Вспомнилось тут мне детство мое босоногое. Накатило эдак… Идем, бывало, с матушкой моей ненаглядной… Уж такая матушка у меня была, что просто нет и не бывало таких ни у кого. Отпустит отец нас в церковь, только предупредит, чтобы мы там не выставлялись особо. Времена тогда стояли такие… И вот идем вместе, а она, голубушка моя, при каждом нищем да калечном останавливается — много их тогда по дорогам сиживало… Копеечку медную или хлебушка даст, а сама глазки свои все платочком промокает. Отойдем в сторонку, а она присядет ко мне, обнимет и давай плакать мне в плечико, как ей жалко всех… До сих помню, как она сквозь слезыньки свои шептала: вот как, Ванечка, жалко-то, что готова всем несчастным да убогоньким всю себя по кусочкам раздать. Жалко так всех ей было, голубушке моей ненаглядной…

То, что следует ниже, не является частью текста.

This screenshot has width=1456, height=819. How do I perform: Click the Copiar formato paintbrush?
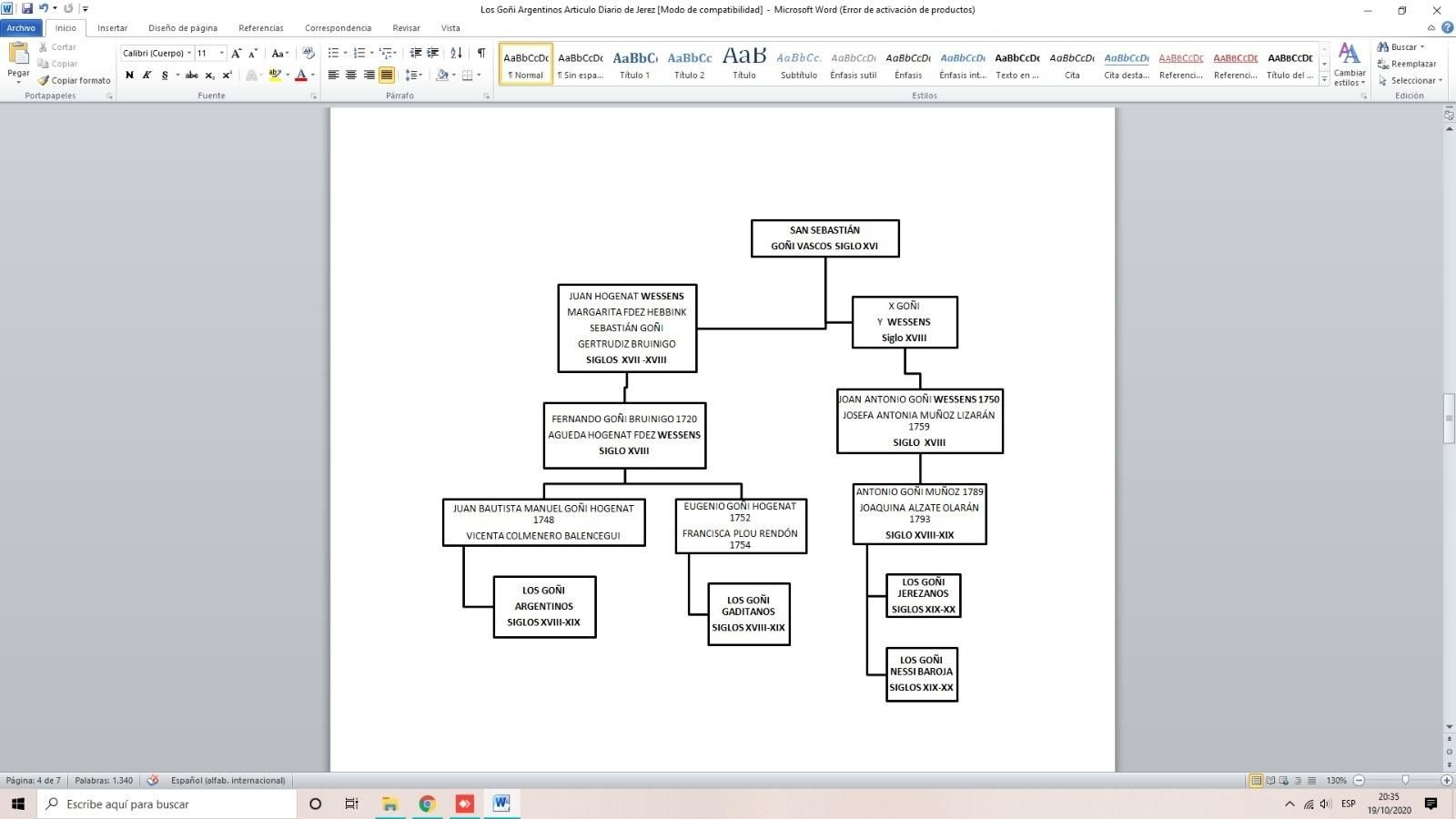pos(75,80)

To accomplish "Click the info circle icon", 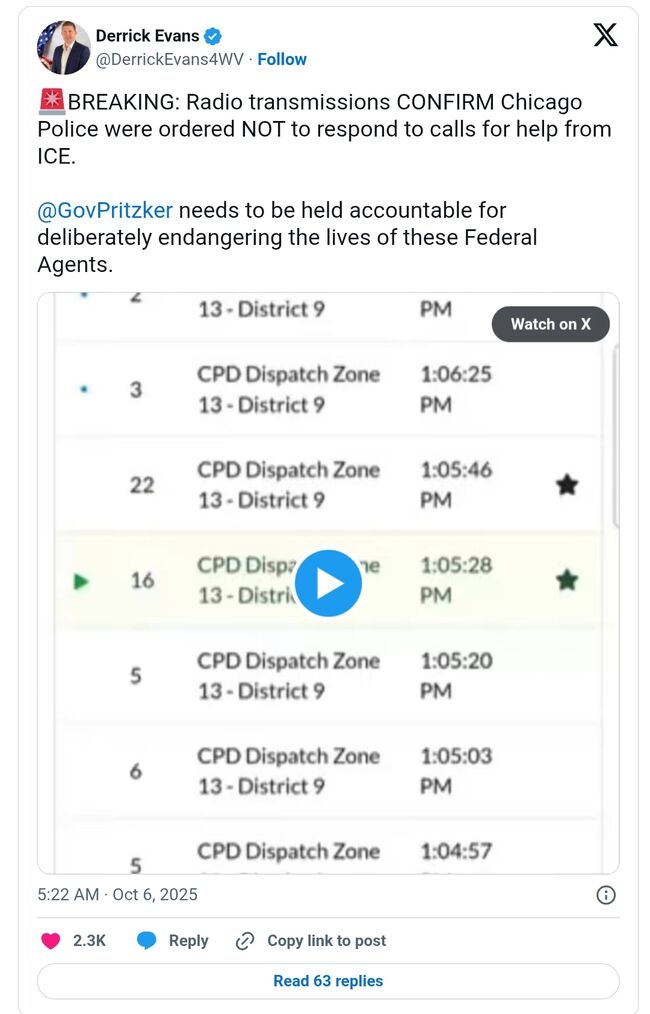I will 606,894.
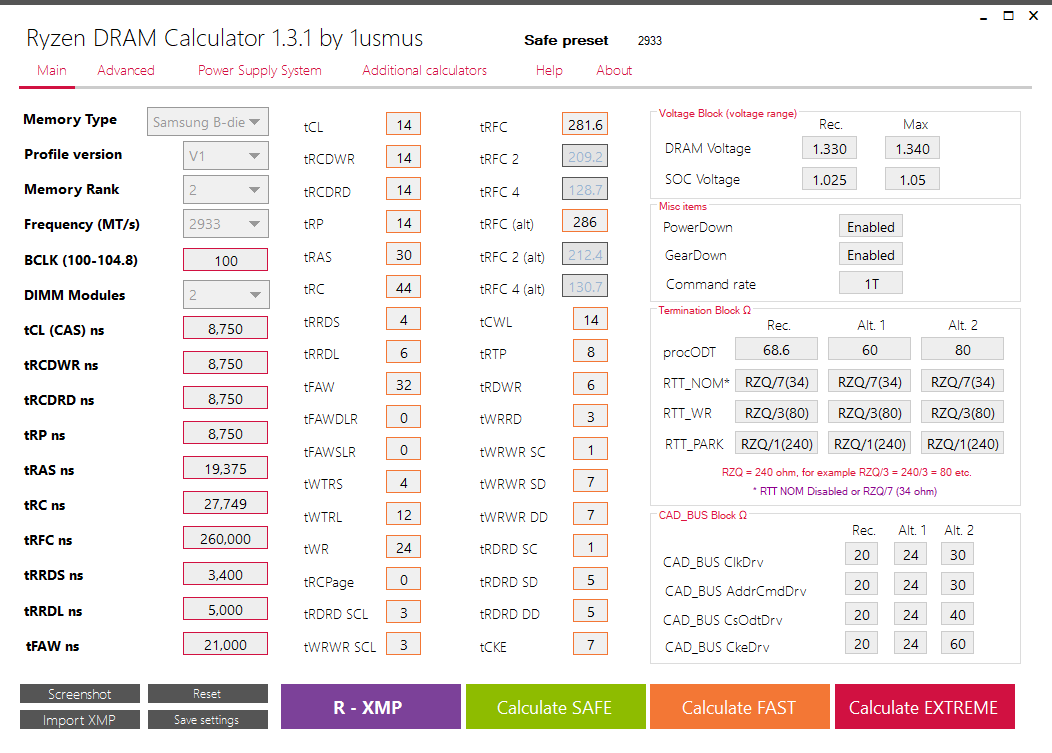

Присел тут рядком и наш Павлуша. Он с работки своей возвращался. Присел и тоже на детишек веселеньких поглядывает. Сидит и рассуждает, что вот послали его в командировку аж в Узбекистан и велели везти туда подарки местному начальству, чтобы они посодействовали ему в работе по поимке вредных преступников. Выдали ему для этой цели талон в «Елисей», чтобы в тамошних закромах он присмотрел, что получше. Походил он там, поглядел на подземное изобилие, набрал в портфельчик баночек с бутылочками, а самого ненароком грусть посетила. И в этой грусти решил наш Павлуша, что нечего этих узбеков кормить, когда наш народ начинает забывать вкус настоящей пищи, какую раньше кушал любой нормальный русский человек.